(Dataset entries)
▶

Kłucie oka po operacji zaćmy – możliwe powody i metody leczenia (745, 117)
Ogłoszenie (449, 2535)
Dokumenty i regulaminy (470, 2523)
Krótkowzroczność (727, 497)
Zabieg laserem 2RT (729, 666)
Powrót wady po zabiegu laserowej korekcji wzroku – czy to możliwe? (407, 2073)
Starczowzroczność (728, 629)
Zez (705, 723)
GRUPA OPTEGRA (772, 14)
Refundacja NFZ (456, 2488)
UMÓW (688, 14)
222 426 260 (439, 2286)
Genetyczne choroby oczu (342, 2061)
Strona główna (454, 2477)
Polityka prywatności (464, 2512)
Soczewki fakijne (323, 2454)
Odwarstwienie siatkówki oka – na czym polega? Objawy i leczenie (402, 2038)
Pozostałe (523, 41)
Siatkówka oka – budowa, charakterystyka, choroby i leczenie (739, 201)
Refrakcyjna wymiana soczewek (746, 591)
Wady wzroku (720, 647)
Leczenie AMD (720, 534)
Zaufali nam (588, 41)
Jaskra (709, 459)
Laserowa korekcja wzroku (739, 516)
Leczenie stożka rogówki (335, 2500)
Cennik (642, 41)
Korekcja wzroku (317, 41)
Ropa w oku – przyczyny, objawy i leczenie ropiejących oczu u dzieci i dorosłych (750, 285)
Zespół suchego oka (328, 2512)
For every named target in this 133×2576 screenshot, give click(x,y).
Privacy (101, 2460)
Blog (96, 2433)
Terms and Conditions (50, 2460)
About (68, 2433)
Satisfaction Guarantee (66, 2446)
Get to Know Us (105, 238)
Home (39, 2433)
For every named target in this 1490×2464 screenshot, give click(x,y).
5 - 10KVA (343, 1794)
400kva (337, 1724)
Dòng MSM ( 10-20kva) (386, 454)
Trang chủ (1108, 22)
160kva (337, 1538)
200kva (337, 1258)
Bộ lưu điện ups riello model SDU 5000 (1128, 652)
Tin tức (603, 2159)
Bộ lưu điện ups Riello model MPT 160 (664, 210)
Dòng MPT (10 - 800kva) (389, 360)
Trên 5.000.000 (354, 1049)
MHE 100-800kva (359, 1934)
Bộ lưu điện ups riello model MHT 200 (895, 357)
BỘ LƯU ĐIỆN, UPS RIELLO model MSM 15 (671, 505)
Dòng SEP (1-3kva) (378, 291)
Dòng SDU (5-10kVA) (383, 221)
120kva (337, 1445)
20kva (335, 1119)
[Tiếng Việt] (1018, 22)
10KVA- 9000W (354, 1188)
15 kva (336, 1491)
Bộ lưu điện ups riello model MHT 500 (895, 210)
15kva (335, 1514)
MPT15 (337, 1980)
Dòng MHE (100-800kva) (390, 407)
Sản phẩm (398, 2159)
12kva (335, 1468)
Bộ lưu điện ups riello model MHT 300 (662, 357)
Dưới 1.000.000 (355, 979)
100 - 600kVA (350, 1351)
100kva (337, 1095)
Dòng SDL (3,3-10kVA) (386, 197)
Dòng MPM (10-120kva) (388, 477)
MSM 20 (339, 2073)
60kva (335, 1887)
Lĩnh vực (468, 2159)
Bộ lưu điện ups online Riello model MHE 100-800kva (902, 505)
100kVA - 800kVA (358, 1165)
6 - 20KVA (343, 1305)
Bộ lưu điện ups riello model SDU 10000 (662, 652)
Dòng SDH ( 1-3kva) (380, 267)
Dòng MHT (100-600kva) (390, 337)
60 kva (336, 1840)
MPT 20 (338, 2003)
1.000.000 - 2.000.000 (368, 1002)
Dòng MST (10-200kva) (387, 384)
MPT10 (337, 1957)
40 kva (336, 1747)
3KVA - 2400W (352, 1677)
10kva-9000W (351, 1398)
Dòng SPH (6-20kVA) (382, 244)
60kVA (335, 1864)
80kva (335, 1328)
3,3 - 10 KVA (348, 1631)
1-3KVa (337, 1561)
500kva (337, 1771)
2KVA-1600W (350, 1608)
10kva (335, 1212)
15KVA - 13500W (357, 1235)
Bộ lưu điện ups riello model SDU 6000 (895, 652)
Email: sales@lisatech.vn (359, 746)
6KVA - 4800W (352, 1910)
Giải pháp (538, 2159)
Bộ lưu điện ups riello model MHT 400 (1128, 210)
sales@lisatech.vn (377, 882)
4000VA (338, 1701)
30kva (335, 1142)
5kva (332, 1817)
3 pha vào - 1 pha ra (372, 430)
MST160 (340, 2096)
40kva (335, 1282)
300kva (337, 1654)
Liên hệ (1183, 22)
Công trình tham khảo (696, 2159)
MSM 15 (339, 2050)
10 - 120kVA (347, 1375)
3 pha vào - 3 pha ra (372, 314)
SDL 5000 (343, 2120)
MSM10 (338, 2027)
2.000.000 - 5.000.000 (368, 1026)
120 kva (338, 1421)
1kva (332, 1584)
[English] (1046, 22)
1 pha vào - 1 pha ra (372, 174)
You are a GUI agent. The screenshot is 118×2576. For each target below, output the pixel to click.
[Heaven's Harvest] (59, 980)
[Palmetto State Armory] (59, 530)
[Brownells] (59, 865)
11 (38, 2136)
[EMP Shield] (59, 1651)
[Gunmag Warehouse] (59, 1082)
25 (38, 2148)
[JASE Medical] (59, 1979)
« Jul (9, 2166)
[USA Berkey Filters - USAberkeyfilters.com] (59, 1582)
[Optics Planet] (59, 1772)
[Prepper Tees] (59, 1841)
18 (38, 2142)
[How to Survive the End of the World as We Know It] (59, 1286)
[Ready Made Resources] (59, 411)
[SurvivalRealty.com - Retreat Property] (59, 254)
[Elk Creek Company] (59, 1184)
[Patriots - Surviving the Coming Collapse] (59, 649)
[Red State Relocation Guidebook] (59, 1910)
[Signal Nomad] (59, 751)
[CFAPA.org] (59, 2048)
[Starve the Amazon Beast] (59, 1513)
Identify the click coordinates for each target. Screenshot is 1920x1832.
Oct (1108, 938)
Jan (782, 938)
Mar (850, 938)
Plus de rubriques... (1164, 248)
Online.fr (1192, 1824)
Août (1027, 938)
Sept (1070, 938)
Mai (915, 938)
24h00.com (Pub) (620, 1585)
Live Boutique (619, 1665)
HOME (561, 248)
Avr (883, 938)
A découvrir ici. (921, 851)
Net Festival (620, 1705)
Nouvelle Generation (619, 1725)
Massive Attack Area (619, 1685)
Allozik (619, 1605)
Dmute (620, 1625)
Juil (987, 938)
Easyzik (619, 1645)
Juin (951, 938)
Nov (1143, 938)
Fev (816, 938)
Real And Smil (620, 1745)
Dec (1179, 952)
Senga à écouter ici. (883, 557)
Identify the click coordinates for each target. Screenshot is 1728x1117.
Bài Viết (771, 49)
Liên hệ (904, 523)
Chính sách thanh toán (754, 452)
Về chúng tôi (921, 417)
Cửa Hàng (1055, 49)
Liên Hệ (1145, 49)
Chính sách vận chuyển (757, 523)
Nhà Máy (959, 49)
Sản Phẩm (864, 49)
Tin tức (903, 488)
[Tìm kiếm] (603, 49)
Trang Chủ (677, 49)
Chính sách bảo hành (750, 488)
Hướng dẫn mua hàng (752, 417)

◀

PROBLEM TO SOLVE
Which lines above hold the string "sách"? Show each of them.

YOUR SOLUTION
Chính sách thanh toán (754, 452)
Chính sách vận chuyển (757, 523)
Chính sách bảo hành (750, 488)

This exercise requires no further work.